The report's on-line summary had contrasted the net gains to developing countries from the Doha Round trade agreement with the tariff losses these countries would face. I wrote, "Do the authors compare projected net gains from trade to tariff revenue losses? If so, that would be misleading."
Tim writes by email:
I'm afraid Parke Wilde may have misconstrued the point of our comparison of estimated net gains from trade liberalization with tariff losses for developing countries. The point was not that the two numbers are directly comparable, as on a true balance sheet. Rather, the point was that the net gains estimated by the trade models include a host of hidden costs that are effectively assumed away in the modeling. One of those is losses in government revenues from reduced or eliminated tariffs. How are they assumed away? The models assume fixed fiscal balances, which means in practice that such losses in government revenue are assumed to be made up in lump sum taxes. In developing countries, where governments on average get about 20% of their revenues from tariffs and where the infrastructure and income base for taxation do not yet exist, that is an absurd assumption. (It's pretty absurd for other countries as well, including the U.S. When was the last substantial tax increase happily approved by our government?) So the "net gains" account for the tariff losses, they just do so in a way is unrealistic and that makes them invisible. Our goal was to make them visible.

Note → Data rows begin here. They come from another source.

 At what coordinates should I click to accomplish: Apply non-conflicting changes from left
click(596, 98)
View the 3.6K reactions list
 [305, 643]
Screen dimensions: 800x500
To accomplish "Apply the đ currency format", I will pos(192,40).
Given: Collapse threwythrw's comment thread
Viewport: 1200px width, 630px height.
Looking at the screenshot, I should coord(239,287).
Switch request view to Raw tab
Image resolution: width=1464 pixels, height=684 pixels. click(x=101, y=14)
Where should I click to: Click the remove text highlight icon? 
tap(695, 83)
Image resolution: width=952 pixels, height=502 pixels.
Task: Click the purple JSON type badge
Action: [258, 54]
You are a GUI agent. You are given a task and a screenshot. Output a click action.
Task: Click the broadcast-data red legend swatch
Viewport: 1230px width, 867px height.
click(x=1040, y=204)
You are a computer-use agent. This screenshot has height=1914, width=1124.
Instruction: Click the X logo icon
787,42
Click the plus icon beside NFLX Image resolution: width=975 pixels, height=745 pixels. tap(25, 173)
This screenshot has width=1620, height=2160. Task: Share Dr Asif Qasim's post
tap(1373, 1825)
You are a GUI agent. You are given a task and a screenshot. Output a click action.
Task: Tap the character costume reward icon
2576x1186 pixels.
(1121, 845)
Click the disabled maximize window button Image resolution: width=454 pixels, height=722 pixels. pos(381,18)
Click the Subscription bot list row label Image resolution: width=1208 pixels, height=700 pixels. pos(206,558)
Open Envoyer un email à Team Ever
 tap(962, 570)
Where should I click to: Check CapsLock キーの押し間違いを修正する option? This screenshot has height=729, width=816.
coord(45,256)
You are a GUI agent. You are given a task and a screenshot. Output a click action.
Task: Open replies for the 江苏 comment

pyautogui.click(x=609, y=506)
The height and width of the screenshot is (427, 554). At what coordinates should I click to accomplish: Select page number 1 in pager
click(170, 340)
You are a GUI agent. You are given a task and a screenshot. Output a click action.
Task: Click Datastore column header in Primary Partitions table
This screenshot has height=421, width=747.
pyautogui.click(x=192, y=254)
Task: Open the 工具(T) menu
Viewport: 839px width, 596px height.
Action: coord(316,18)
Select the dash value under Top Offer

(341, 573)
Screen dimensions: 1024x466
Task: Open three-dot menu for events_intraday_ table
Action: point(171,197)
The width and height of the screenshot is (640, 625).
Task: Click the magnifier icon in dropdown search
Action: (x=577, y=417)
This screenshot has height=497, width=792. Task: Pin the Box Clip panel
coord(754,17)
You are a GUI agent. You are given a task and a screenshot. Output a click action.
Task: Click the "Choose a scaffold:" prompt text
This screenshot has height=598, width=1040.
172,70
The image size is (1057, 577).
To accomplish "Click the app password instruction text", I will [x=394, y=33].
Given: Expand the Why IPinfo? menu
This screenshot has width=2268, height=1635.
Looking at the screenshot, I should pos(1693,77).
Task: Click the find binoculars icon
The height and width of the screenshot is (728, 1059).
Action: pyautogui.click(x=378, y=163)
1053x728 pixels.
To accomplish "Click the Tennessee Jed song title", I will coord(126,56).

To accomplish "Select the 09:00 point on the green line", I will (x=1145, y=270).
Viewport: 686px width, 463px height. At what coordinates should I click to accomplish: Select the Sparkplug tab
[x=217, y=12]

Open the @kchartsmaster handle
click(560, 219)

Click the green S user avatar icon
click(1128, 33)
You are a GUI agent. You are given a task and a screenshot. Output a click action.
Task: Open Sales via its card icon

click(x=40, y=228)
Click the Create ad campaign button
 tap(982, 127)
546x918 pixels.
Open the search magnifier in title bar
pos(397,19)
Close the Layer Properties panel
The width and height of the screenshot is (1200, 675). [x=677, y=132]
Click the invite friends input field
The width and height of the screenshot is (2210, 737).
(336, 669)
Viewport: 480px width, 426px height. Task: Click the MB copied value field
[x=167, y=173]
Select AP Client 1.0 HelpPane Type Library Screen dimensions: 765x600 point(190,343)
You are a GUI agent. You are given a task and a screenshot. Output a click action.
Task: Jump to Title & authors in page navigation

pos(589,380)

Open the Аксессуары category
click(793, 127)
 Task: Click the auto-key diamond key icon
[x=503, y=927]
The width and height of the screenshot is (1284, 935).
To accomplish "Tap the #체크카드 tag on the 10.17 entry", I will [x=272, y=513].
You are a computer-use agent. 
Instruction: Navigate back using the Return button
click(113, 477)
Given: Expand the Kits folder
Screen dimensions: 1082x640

For a developing country negotiator evaluating his/her country's prospects under the proposed WTO agreement, pulling out those hidden costs from the modeling is very germane to the decision. Comparing those hidden costs to the small projected income gains from such an agreement is a simple and clear way to put such numbers in meaningful perspective. Countries are not oil companies, and their "management" does not run in any direct way on their "profits" from economic activities. Signing away 20% of your government's operating income in a trade agreement that promises only limited income gains may be a good economic decision in some extreme circumstances, but it should be one made with the full knowledge of its costs.
Meanwhile, if you like the "fixed fiscal balances" assumption in the modeling, you'll love the "fixed employment" assumption, which ensures that in the modeling world if not the real world, trade liberalization can't cause unemployment.